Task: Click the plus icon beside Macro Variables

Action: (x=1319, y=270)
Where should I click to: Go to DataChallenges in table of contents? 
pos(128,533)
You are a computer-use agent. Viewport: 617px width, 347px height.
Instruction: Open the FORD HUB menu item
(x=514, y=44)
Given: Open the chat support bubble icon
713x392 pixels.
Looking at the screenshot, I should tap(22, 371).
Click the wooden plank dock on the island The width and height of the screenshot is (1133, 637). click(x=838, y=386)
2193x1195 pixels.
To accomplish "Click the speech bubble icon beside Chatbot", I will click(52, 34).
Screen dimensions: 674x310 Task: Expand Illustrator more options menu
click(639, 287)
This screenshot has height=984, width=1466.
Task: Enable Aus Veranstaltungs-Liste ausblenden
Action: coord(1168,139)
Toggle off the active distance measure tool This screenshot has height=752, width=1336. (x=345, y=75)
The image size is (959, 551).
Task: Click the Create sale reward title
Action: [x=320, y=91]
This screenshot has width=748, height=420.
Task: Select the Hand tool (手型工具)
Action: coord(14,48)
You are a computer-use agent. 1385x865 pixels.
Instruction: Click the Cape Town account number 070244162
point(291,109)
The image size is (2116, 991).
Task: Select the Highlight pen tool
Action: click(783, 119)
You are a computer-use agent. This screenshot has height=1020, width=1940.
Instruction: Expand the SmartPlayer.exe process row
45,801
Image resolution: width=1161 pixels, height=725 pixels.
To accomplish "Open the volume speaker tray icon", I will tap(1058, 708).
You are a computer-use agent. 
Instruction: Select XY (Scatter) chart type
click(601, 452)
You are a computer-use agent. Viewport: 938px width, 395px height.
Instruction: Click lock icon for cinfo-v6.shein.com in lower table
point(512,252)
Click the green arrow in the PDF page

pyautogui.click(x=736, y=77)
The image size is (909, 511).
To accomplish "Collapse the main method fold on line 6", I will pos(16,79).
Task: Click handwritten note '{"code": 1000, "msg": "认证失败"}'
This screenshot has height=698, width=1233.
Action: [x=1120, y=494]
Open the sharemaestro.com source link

__________

§ **Task instructions**:
The entries above need to be repeated in full, exactly as written.

§ **Problem solution**:
Task: Click the plus icon beside Macro Variables

Action: (x=1319, y=270)
Where should I click to: Go to DataChallenges in table of contents? 
pos(128,533)
You are a computer-use agent. Viewport: 617px width, 347px height.
Instruction: Open the FORD HUB menu item
(x=514, y=44)
Given: Open the chat support bubble icon
713x392 pixels.
Looking at the screenshot, I should tap(22, 371).
Click the wooden plank dock on the island The width and height of the screenshot is (1133, 637). click(x=838, y=386)
2193x1195 pixels.
To accomplish "Click the speech bubble icon beside Chatbot", I will click(52, 34).
Screen dimensions: 674x310 Task: Expand Illustrator more options menu
click(639, 287)
This screenshot has height=984, width=1466.
Task: Enable Aus Veranstaltungs-Liste ausblenden
Action: coord(1168,139)
Toggle off the active distance measure tool This screenshot has height=752, width=1336. (x=345, y=75)
The image size is (959, 551).
Task: Click the Create sale reward title
Action: [x=320, y=91]
This screenshot has width=748, height=420.
Task: Select the Hand tool (手型工具)
Action: coord(14,48)
You are a computer-use agent. 1385x865 pixels.
Instruction: Click the Cape Town account number 070244162
point(291,109)
The image size is (2116, 991).
Task: Select the Highlight pen tool
Action: click(783, 119)
You are a computer-use agent. This screenshot has height=1020, width=1940.
Instruction: Expand the SmartPlayer.exe process row
45,801
Image resolution: width=1161 pixels, height=725 pixels.
To accomplish "Open the volume speaker tray icon", I will tap(1058, 708).
You are a computer-use agent. 
Instruction: Select XY (Scatter) chart type
click(601, 452)
You are a computer-use agent. Viewport: 938px width, 395px height.
Instruction: Click lock icon for cinfo-v6.shein.com in lower table
point(512,252)
Click the green arrow in the PDF page

pyautogui.click(x=736, y=77)
The image size is (909, 511).
To accomplish "Collapse the main method fold on line 6", I will pos(16,79).
Task: Click handwritten note '{"code": 1000, "msg": "认证失败"}'
This screenshot has height=698, width=1233.
Action: [x=1120, y=494]
Open the sharemaestro.com source link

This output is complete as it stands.